## WORK REQUIRED
Your output must be a faithful copy of the listing underneath.

## RECORD EXCERPTS
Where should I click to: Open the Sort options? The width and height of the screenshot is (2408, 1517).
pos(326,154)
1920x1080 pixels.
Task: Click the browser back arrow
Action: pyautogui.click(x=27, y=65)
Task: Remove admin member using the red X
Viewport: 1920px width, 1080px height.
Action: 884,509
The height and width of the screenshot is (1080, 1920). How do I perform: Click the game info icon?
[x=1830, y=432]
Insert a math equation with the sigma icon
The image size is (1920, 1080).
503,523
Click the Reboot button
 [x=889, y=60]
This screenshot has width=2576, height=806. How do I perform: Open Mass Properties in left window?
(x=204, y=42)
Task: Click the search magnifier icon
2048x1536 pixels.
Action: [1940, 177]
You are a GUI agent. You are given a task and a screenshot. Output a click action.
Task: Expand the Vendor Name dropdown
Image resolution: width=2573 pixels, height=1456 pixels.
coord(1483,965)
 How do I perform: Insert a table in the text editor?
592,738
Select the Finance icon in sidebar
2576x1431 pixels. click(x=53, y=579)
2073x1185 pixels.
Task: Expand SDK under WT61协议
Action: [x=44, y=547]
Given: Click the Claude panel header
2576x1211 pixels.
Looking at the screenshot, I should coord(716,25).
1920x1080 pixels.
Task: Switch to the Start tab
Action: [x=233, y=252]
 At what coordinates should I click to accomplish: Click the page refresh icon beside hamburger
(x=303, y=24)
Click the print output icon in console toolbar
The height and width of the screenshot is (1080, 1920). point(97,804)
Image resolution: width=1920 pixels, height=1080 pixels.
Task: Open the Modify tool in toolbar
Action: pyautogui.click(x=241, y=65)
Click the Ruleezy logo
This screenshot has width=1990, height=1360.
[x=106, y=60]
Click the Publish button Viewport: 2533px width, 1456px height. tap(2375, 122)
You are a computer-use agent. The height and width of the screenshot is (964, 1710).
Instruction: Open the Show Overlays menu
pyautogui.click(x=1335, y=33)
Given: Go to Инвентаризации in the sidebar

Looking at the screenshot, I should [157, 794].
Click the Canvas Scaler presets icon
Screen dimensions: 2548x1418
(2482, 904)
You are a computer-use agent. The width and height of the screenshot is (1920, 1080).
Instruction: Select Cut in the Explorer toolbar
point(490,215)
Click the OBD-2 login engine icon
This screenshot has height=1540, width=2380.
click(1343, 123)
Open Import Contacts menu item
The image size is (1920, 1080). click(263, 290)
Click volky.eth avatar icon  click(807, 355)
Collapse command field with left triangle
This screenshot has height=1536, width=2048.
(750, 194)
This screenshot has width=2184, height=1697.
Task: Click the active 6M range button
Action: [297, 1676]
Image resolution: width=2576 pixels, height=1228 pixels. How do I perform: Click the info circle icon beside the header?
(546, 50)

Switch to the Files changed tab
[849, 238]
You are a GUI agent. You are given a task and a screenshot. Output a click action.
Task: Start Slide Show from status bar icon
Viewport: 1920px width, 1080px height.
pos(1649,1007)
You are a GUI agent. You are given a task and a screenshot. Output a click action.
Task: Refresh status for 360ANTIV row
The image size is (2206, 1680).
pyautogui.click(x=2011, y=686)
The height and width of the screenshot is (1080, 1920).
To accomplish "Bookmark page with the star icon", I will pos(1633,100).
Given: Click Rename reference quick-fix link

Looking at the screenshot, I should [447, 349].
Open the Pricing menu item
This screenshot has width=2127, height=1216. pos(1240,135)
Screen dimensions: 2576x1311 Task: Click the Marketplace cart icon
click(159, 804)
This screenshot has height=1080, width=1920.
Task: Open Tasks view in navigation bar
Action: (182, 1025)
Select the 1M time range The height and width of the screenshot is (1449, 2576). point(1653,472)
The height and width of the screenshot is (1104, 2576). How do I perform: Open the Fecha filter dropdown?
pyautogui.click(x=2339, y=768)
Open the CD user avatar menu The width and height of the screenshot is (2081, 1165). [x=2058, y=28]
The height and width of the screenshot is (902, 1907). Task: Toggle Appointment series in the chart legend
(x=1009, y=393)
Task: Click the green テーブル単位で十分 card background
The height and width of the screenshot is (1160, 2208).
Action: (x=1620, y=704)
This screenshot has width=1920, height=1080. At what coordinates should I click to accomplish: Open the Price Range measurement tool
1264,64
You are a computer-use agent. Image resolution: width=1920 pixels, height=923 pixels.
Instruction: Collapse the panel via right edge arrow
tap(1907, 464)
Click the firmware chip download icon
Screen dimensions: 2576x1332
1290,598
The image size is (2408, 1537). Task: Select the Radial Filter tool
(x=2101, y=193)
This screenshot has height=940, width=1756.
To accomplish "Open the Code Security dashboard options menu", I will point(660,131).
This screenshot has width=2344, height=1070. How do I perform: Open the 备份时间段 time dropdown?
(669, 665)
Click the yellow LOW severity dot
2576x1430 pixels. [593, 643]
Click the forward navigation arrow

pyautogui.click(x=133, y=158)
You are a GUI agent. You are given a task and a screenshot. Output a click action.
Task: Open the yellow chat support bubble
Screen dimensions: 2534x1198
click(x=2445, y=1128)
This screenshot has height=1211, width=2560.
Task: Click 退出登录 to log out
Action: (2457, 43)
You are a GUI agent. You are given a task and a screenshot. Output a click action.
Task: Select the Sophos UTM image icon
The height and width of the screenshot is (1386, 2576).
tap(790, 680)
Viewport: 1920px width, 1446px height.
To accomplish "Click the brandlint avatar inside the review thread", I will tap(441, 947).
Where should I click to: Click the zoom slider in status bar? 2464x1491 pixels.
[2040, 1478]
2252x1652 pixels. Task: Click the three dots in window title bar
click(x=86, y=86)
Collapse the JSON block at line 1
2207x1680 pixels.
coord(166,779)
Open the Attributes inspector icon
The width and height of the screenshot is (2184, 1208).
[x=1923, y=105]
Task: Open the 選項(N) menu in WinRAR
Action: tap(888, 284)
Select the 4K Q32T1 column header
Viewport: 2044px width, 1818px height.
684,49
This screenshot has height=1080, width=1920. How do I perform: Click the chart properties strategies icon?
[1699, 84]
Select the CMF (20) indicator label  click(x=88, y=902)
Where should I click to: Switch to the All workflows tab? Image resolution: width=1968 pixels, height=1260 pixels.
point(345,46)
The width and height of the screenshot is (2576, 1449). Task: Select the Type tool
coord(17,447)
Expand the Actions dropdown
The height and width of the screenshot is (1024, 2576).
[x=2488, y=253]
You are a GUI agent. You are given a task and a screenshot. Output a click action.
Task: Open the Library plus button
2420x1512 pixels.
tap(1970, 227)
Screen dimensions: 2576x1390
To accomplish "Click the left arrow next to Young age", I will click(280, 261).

## TASK ANSWER
Where should I click to: Open the Sort options? The width and height of the screenshot is (2408, 1517).
pos(326,154)
1920x1080 pixels.
Task: Click the browser back arrow
Action: pyautogui.click(x=27, y=65)
Task: Remove admin member using the red X
Viewport: 1920px width, 1080px height.
Action: 884,509
The height and width of the screenshot is (1080, 1920). How do I perform: Click the game info icon?
[x=1830, y=432]
Insert a math equation with the sigma icon
The image size is (1920, 1080).
503,523
Click the Reboot button
 [x=889, y=60]
This screenshot has width=2576, height=806. How do I perform: Open Mass Properties in left window?
(x=204, y=42)
Task: Click the search magnifier icon
2048x1536 pixels.
Action: [1940, 177]
You are a GUI agent. You are given a task and a screenshot. Output a click action.
Task: Expand the Vendor Name dropdown
Image resolution: width=2573 pixels, height=1456 pixels.
coord(1483,965)
 How do I perform: Insert a table in the text editor?
592,738
Select the Finance icon in sidebar
2576x1431 pixels. click(x=53, y=579)
2073x1185 pixels.
Task: Expand SDK under WT61协议
Action: [x=44, y=547]
Given: Click the Claude panel header
2576x1211 pixels.
Looking at the screenshot, I should coord(716,25).
1920x1080 pixels.
Task: Switch to the Start tab
Action: [x=233, y=252]
 At what coordinates should I click to accomplish: Click the page refresh icon beside hamburger
(x=303, y=24)
Click the print output icon in console toolbar
The height and width of the screenshot is (1080, 1920). point(97,804)
Image resolution: width=1920 pixels, height=1080 pixels.
Task: Open the Modify tool in toolbar
Action: pyautogui.click(x=241, y=65)
Click the Ruleezy logo
This screenshot has width=1990, height=1360.
[x=106, y=60]
Click the Publish button Viewport: 2533px width, 1456px height. tap(2375, 122)
You are a computer-use agent. The height and width of the screenshot is (964, 1710).
Instruction: Open the Show Overlays menu
pyautogui.click(x=1335, y=33)
Given: Go to Инвентаризации in the sidebar

Looking at the screenshot, I should [157, 794].
Click the Canvas Scaler presets icon
Screen dimensions: 2548x1418
(2482, 904)
You are a computer-use agent. The width and height of the screenshot is (1920, 1080).
Instruction: Select Cut in the Explorer toolbar
point(490,215)
Click the OBD-2 login engine icon
This screenshot has height=1540, width=2380.
click(1343, 123)
Open Import Contacts menu item
The image size is (1920, 1080). click(263, 290)
Click volky.eth avatar icon  click(807, 355)
Collapse command field with left triangle
This screenshot has height=1536, width=2048.
(750, 194)
This screenshot has width=2184, height=1697.
Task: Click the active 6M range button
Action: [297, 1676]
Image resolution: width=2576 pixels, height=1228 pixels. How do I perform: Click the info circle icon beside the header?
(546, 50)

Switch to the Files changed tab
[849, 238]
You are a GUI agent. You are given a task and a screenshot. Output a click action.
Task: Start Slide Show from status bar icon
Viewport: 1920px width, 1080px height.
pos(1649,1007)
You are a GUI agent. You are given a task and a screenshot. Output a click action.
Task: Refresh status for 360ANTIV row
The image size is (2206, 1680).
pyautogui.click(x=2011, y=686)
The height and width of the screenshot is (1080, 1920).
To accomplish "Bookmark page with the star icon", I will pos(1633,100).
Given: Click Rename reference quick-fix link

Looking at the screenshot, I should [447, 349].
Open the Pricing menu item
This screenshot has width=2127, height=1216. pos(1240,135)
Screen dimensions: 2576x1311 Task: Click the Marketplace cart icon
click(159, 804)
This screenshot has height=1080, width=1920.
Task: Open Tasks view in navigation bar
Action: (182, 1025)
Select the 1M time range The height and width of the screenshot is (1449, 2576). point(1653,472)
The height and width of the screenshot is (1104, 2576). How do I perform: Open the Fecha filter dropdown?
pyautogui.click(x=2339, y=768)
Open the CD user avatar menu The width and height of the screenshot is (2081, 1165). [x=2058, y=28]
The height and width of the screenshot is (902, 1907). Task: Toggle Appointment series in the chart legend
(x=1009, y=393)
Task: Click the green テーブル単位で十分 card background
The height and width of the screenshot is (1160, 2208).
Action: (x=1620, y=704)
This screenshot has width=1920, height=1080. At what coordinates should I click to accomplish: Open the Price Range measurement tool
1264,64
You are a computer-use agent. Image resolution: width=1920 pixels, height=923 pixels.
Instruction: Collapse the panel via right edge arrow
tap(1907, 464)
Click the firmware chip download icon
Screen dimensions: 2576x1332
1290,598
The image size is (2408, 1537). Task: Select the Radial Filter tool
(x=2101, y=193)
This screenshot has height=940, width=1756.
To accomplish "Open the Code Security dashboard options menu", I will point(660,131).
This screenshot has width=2344, height=1070. How do I perform: Open the 备份时间段 time dropdown?
(669, 665)
Click the yellow LOW severity dot
2576x1430 pixels. [593, 643]
Click the forward navigation arrow

pyautogui.click(x=133, y=158)
You are a GUI agent. You are given a task and a screenshot. Output a click action.
Task: Open the yellow chat support bubble
Screen dimensions: 2534x1198
click(x=2445, y=1128)
This screenshot has height=1211, width=2560.
Task: Click 退出登录 to log out
Action: (2457, 43)
You are a GUI agent. You are given a task and a screenshot. Output a click action.
Task: Select the Sophos UTM image icon
The height and width of the screenshot is (1386, 2576).
tap(790, 680)
Viewport: 1920px width, 1446px height.
To accomplish "Click the brandlint avatar inside the review thread", I will tap(441, 947).
Where should I click to: Click the zoom slider in status bar? 2464x1491 pixels.
[2040, 1478]
2252x1652 pixels. Task: Click the three dots in window title bar
click(x=86, y=86)
Collapse the JSON block at line 1
2207x1680 pixels.
coord(166,779)
Open the Attributes inspector icon
The width and height of the screenshot is (2184, 1208).
[x=1923, y=105]
Task: Open the 選項(N) menu in WinRAR
Action: tap(888, 284)
Select the 4K Q32T1 column header
Viewport: 2044px width, 1818px height.
684,49
This screenshot has height=1080, width=1920. How do I perform: Click the chart properties strategies icon?
[1699, 84]
Select the CMF (20) indicator label  click(x=88, y=902)
Where should I click to: Switch to the All workflows tab? Image resolution: width=1968 pixels, height=1260 pixels.
point(345,46)
The width and height of the screenshot is (2576, 1449). Task: Select the Type tool
coord(17,447)
Expand the Actions dropdown
The height and width of the screenshot is (1024, 2576).
[x=2488, y=253]
You are a GUI agent. You are given a task and a screenshot. Output a click action.
Task: Open the Library plus button
2420x1512 pixels.
tap(1970, 227)
Screen dimensions: 2576x1390
To accomplish "Click the left arrow next to Young age", I will click(280, 261).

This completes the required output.